- **What to work on**:
For the listing that follows, give again exactly the lines from the one with "Baranda (1208, 1717)" to the one with "Diskusi [tab] (1003, 1084)", including both.

----------

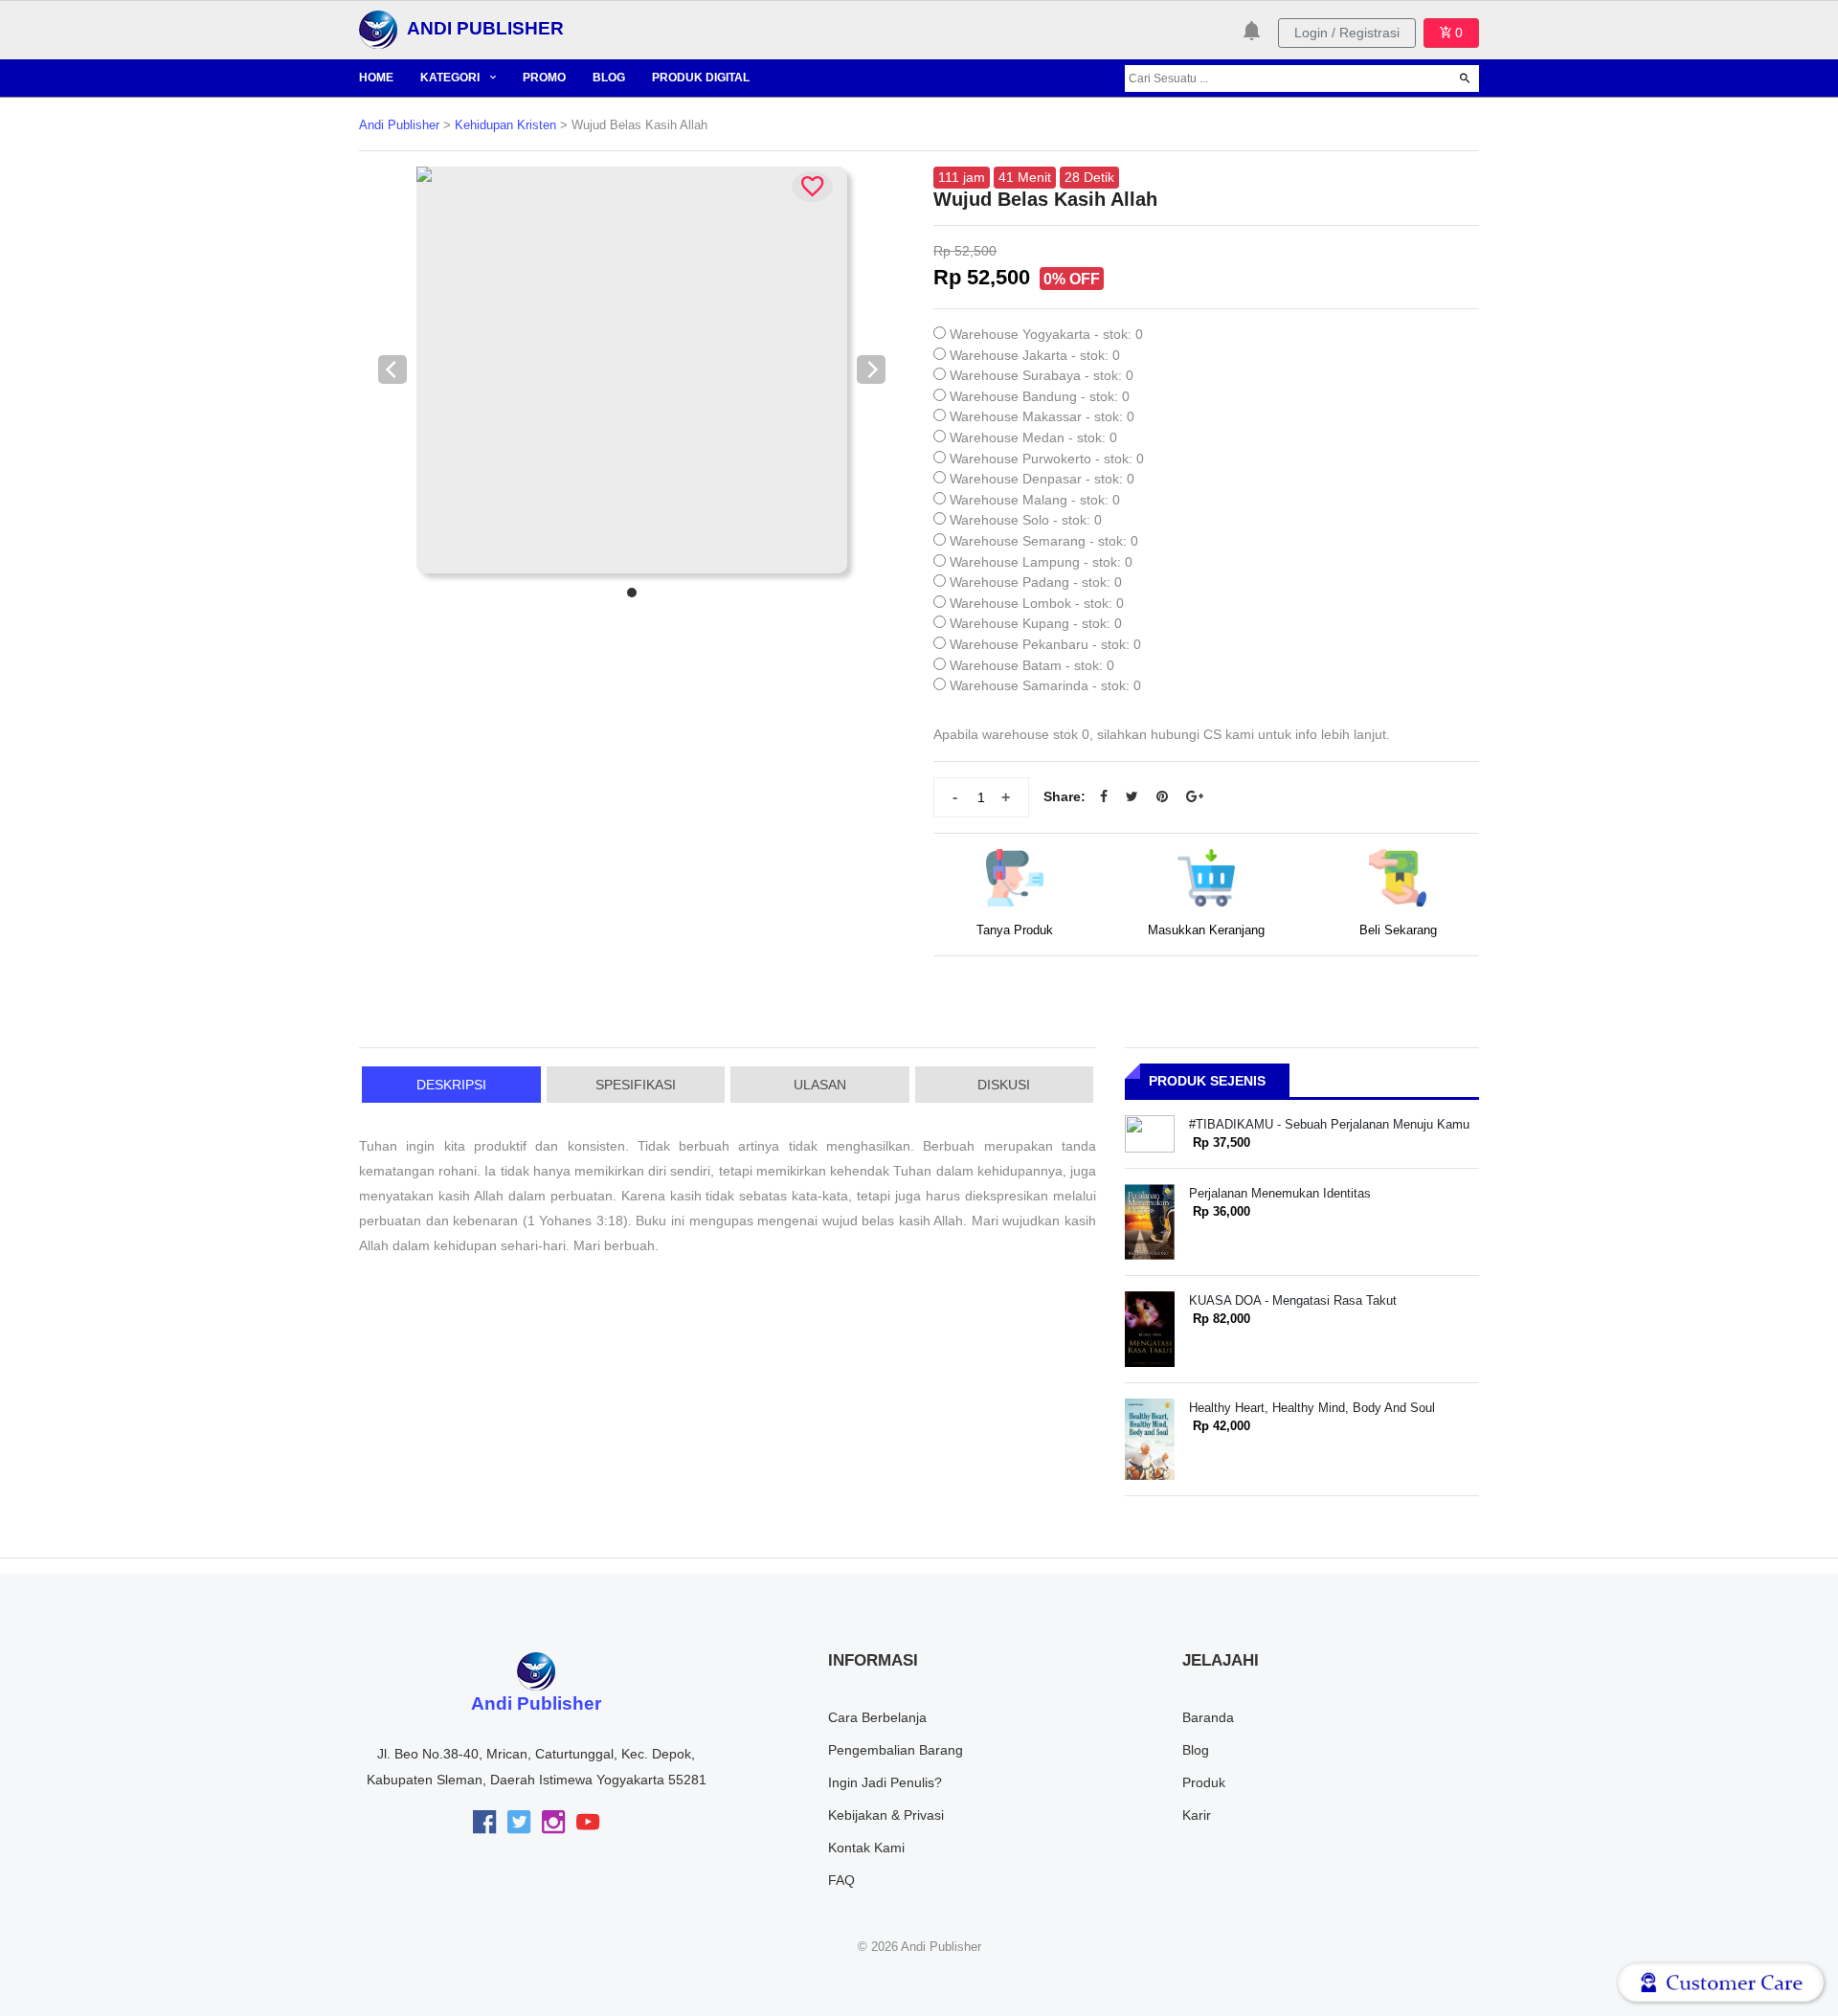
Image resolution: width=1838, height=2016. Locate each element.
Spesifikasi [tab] (635, 1084)
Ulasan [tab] (820, 1084)
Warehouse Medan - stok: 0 (1033, 437)
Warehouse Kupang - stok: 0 (1036, 623)
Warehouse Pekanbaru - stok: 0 (1045, 644)
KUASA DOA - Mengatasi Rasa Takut (1293, 1300)
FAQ (841, 1880)
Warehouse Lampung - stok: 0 (1041, 562)
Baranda (1208, 1717)
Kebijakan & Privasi (886, 1815)
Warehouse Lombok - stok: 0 (1037, 603)
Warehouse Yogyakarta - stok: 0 (1046, 334)
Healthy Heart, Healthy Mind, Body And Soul (1312, 1407)
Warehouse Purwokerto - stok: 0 (1047, 458)
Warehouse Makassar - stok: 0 (1042, 416)
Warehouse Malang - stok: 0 (1035, 499)
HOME (376, 77)
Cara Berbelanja (877, 1717)
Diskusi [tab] (1003, 1084)
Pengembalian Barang (895, 1750)
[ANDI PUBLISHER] (378, 28)
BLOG (609, 77)
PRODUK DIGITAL (701, 77)
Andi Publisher (399, 125)
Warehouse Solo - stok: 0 (1026, 519)
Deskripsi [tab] (451, 1084)
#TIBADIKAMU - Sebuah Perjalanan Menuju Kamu (1329, 1124)
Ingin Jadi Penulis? (885, 1782)
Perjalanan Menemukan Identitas (1280, 1193)
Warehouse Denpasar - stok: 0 (1042, 478)
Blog (1195, 1750)
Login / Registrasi (1347, 32)
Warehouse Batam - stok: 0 (1032, 665)
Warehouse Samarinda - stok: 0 (1045, 685)
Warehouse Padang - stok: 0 (1036, 582)
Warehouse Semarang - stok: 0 (1044, 541)
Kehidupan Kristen (505, 125)
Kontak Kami (866, 1847)
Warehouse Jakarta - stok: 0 (1035, 355)
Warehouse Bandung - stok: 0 (1040, 396)
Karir (1196, 1815)
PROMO (544, 77)
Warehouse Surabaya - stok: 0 (1041, 375)
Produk (1203, 1782)
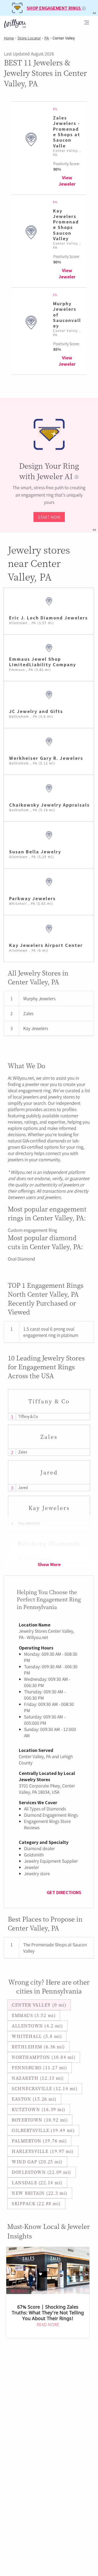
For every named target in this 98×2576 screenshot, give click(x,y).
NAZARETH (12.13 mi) (38, 2078)
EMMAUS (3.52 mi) (34, 2015)
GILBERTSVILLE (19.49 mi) (43, 2130)
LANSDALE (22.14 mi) (37, 2183)
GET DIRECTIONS (64, 1892)
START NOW (49, 517)
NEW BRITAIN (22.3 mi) (40, 2193)
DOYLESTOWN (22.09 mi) (41, 2172)
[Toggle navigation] (86, 23)
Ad (94, 529)
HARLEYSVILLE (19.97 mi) (43, 2151)
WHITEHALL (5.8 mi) (37, 2036)
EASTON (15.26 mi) (34, 2099)
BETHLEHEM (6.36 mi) (38, 2047)
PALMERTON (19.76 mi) (39, 2141)
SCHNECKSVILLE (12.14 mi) (45, 2088)
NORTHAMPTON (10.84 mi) (44, 2057)
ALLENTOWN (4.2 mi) (37, 2026)
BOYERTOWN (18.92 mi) (40, 2120)
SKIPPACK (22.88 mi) (36, 2203)
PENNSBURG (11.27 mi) (39, 2068)
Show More (49, 1564)
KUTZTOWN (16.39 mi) (39, 2109)
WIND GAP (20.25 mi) (37, 2162)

----------

- **Your response**:
Baranda (1208, 1717)
Kebijakan & Privasi (886, 1815)
Warehouse Lombok - stok: 0 (1037, 603)
Warehouse Yogyakarta - stok: 0 (1046, 334)
Healthy Heart, Healthy Mind, Body And Soul (1312, 1407)
Warehouse Purwokerto - stok: 0 (1047, 458)
Warehouse Makassar - stok: 0 (1042, 416)
Warehouse Malang - stok: 0 (1035, 499)
HOME (376, 77)
Cara Berbelanja (877, 1717)
Diskusi [tab] (1003, 1084)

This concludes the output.